Segunda clave: la dimensión sistémica de la crisis justifica apartarse de la política habitual
El control judicial sobre la decisión del consejo de competición es limitado: el tribunal únicamente verifica si este ponderó razonablemente todos los intereses en juego. La KNVB reconoció que su política habitual es ordenar la repetición cuando un jugador no está habilitado para jugar, pero esa política está concebida para incidentes individuales y aislados. La situación aquí era radicalmente diferente: 133 partidos afectados simultáneamente, con solo cuatro jornadas por delante antes de que concluyera la competición.
Dicho en términos futbolísticos: la KNVB no puede ignorar a un jugador que se cuela indebidamente en un partido puntual, pero cuando el problema afecta a más de un centenar de partidos a la vez, aplicar la norma ordinaria hubiera generado un caos mayor que el propio problema.
La sentencia cierra el debate judicial, no el debate jurídico
La sentencia es susceptible de recurso de apelación. Sin embargo, la propia naturaleza del conflicto hace que la viabilidad práctica del recurso sea prácticamente nula: quedan apenas doce días para que concluya la Eredivisie, un plazo manifiestamente insuficiente para que un tribunal de apelación pudiera ordenar la celebración de 133 partidos y más habiendo resuelto en este sentido el Tribunal de Primera Instancia. El tiempo, que ha sido precisamente uno de los argumentos determinantes del fallo, juega ahora también en contra de cualquier impugnación.
Con esta sentencia parece que se cierra el culebrón sobre si debían repetirse los partidos de la Eredivisie afectados por la crisis de elegibilidad. Desde la perspectiva del Derecho español, la resolución tiene un interés jurisprudencial limitado: se trata de una decisión anclada en el ordenamiento jurídico neerlandés que no invoca ni desarrolla ningún principio de Derecho de la Unión Europea. Sin embargo, sí consagra una idea que trasciende las fronteras: los organismos federativos disponen de un margen de apreciación real para apartarse de sus propias políticas cuando la dimensión sistémica de un problema hace que los precedentes ordinarios resulten inaplicables. Dicho de otro modo, la excepcionalidad de los hechos puede justificar soluciones excepcionales.

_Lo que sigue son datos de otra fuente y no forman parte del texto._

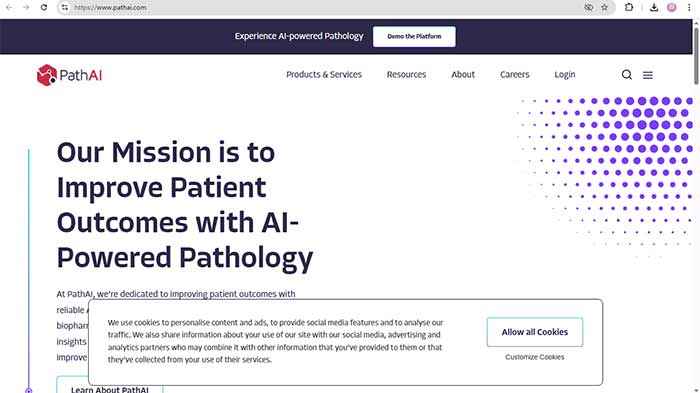Viewport: 700px width, 393px height.
Task: Open the Careers menu item
Action: point(514,75)
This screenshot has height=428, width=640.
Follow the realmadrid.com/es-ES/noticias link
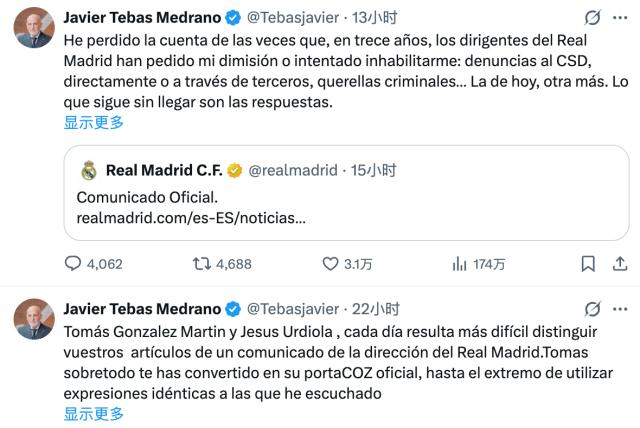(191, 218)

En el plano del fútbol español, este principio recuerda a la creación de los playoffs de Segunda División B durante la pandemia de COVID-19, cuando la Real Federación Española de Fútbol diseñó un sistema extraordinario para resolver los ascensos y descensos de una temporada que no pudo completarse en condiciones normales. En ambos casos, la realidad desbordó el reglamento y los organismos competentes tuvieron que adaptarse a ella.
En el fútbol, como en el Derecho, cuando la realidad desborda la normativa, quienes aplican las normas tienen que decidir si se aferran a ellas o buscan soluciones. La Eredivisie eligió lo segundo. Y un tribunal le ha dado la razón.